■ **Исходный текст**:
Не в том смысле, что я плохой, но что-то есть такое в «Аквариуме», что начинает выправлять жизнь тех, кто нас любит, несколько в другую сторону. В такую, в которую они свои жизни, уж поверьте, я знаю, о чем говорю, выправлять не хотят. Поэтому, будучи умными людьми, они просто стараются держаться от меня подальше.

– Но мне кажется, все чаще возникают ситуации, когда трудно промолчать: вот на улицы выходят совсем юные люди с более-менее политическими лозунгами, а взрослые здоровые полицейские в шлемах их бьют дубинками. Можно ли с этим мириться? Можно ли настолько «ни в чем не участвовать», чтобы воздержаться от того, чтобы встать на их защиту?

– Вы знаете, я вырос в 50-е и 60-е годы. Расстрел в Новочеркасске , например, происходил не то чтобы на моих глазах, но я его помню. Я свидетель этого времени. И меня это приводит к одной, довольно, впрочем, банальной мысли: от власти защититься невозможно. Власть – это особая структура, которая заинтересована не в том, чтобы сделать жизнь людей лучше, а в том, чтобы выжить самой. Любая власть.

Американские полицейские не лучше наших, бывают даже много хуже – я это видел сам. Я это говорю не в минус Америке, к которой хорошо отношусь. Я объективно понимаю, что жестокость полицейских везде одинаковая, потому что этим ребятам платят за то, чтобы они вели себя жестоко. В этой структуре садистам – раздолье. Если ты садист и пошел в полицию, то у тебя сразу плюсик как бы прибавляется: пьян да умен – два угодья в нем, как говорится.

– Но полицейские не принимают решения сами по себе.

– Ими управляют люди чудовищно коррумпированные. Не будучи коррумпированным и страшно разложенным, развращенным властью, наверху никогда не окажешься, а оказавшись, не усидишь. Нужно исходить из того, что любые правители – они абсолютные чудовища. Есть страны, в которых это не так, но в этих странах система противодействия разложению и коррумпированности вырабатывалась веками.

– Например?

– Например, Британия, которая мне близка и к которой я отношусь с очень большим уважением именно потому, что там в людях воспитано внутреннее достоинство. Я не говорю, что там нет подонков – полным-полно. Но при этом там у людей есть определенное внутреннее достоинство.

– Это дело государства – культивировать?

Сохранённые записи набора данных

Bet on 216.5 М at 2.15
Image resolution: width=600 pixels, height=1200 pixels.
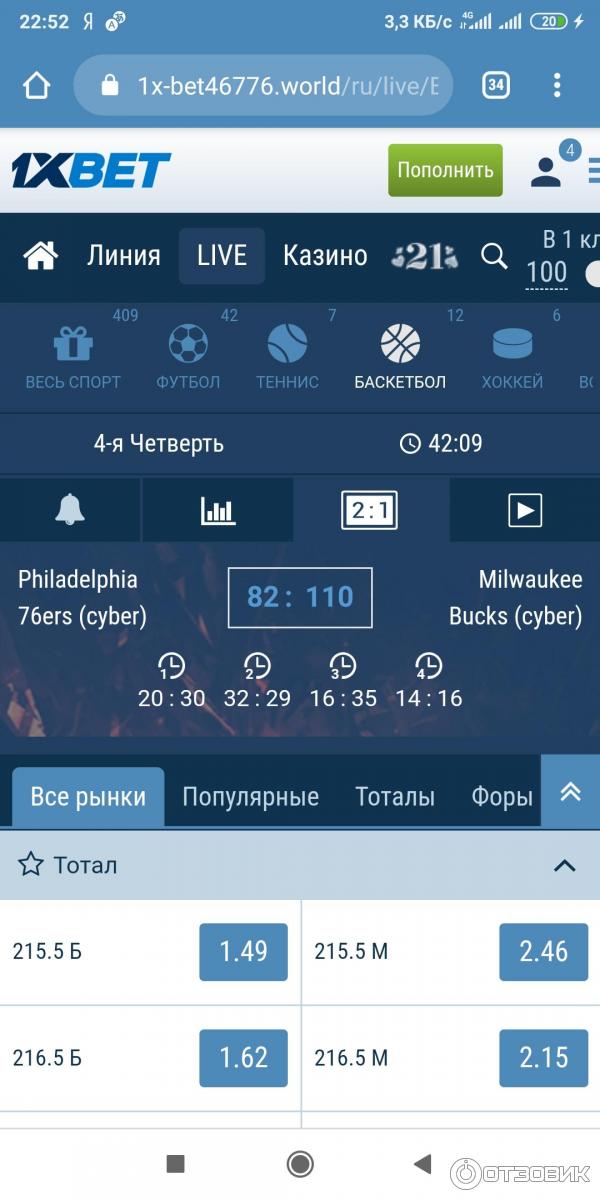[543, 1057]
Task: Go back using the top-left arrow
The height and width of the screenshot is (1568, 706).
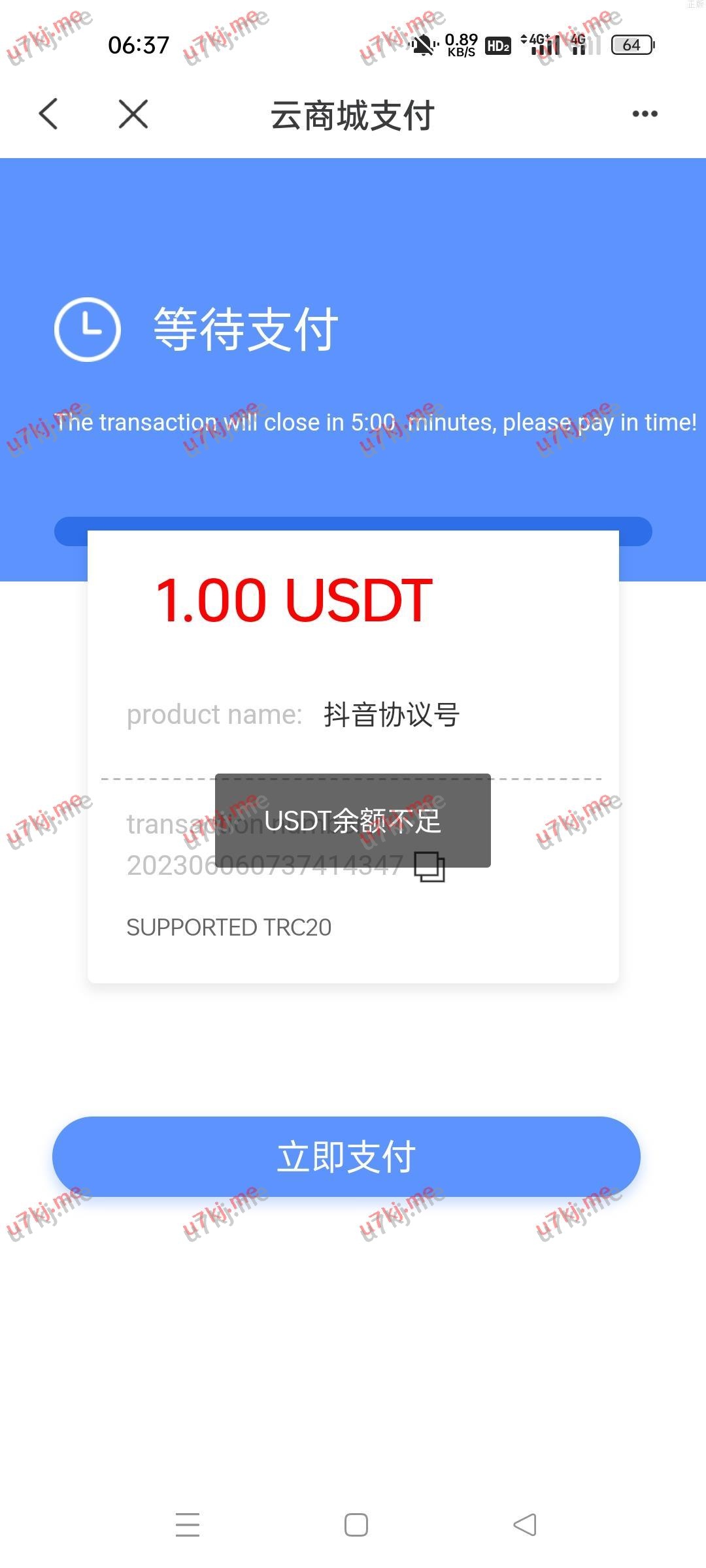Action: [48, 114]
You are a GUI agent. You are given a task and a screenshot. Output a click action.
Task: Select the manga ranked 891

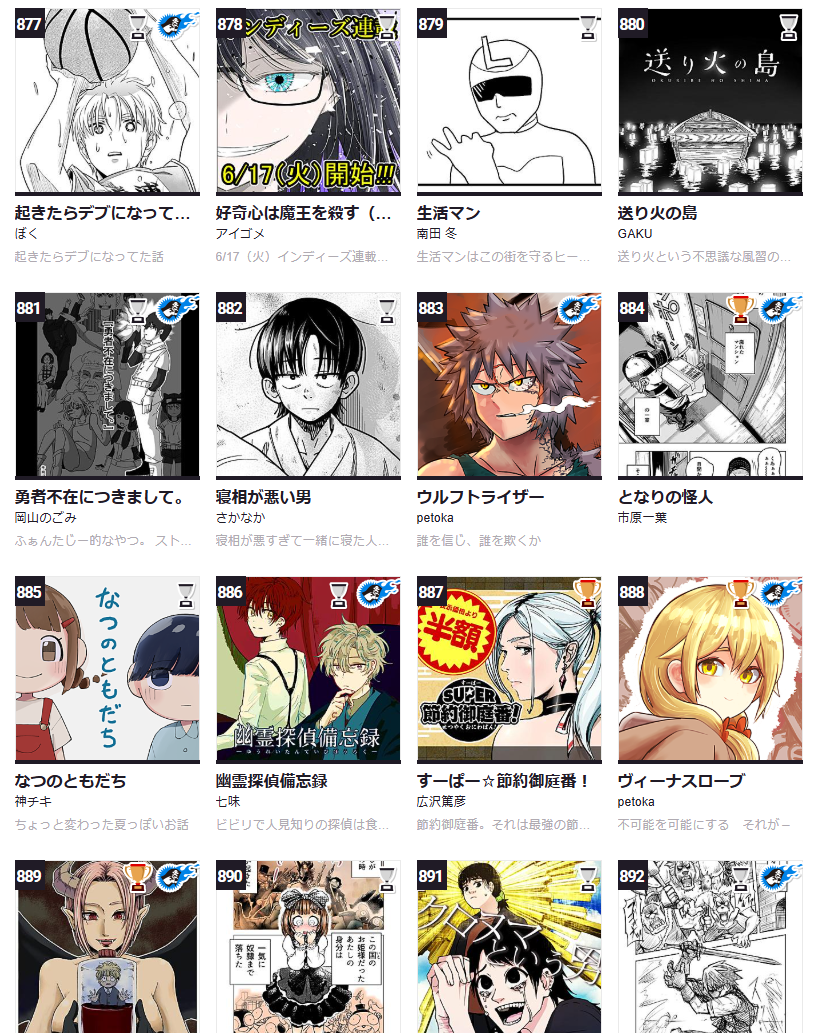pos(509,946)
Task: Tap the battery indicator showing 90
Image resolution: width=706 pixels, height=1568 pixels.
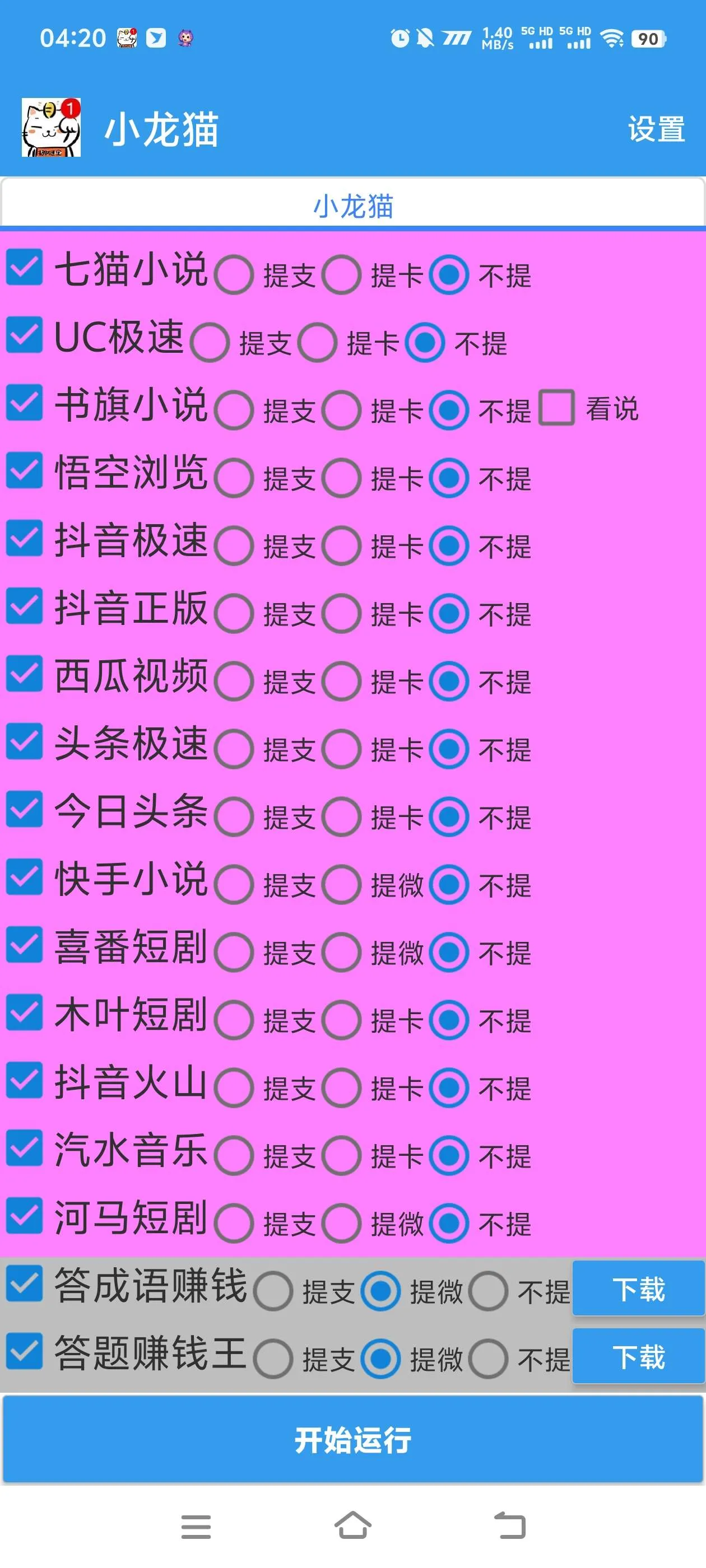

■ **Цель задания**: Перепишите отрывок из интервью от слов «Американские полицейские не» до слов «сами по себе.» включительно, заменив «Америке» на «Франции».

■ **Ответ**:
Американские полицейские не лучше наших, бывают даже много хуже – я это видел сам. Я это говорю не в минус Франции, к которой хорошо отношусь. Я объективно понимаю, что жестокость полицейских везде одинаковая, потому что этим ребятам платят за то, чтобы они вели себя жестоко. В этой структуре садистам – раздолье. Если ты садист и пошел в полицию, то у тебя сразу плюсик как бы прибавляется: пьян да умен – два угодья в нем, как говорится.

– Но полицейские не принимают решения сами по себе.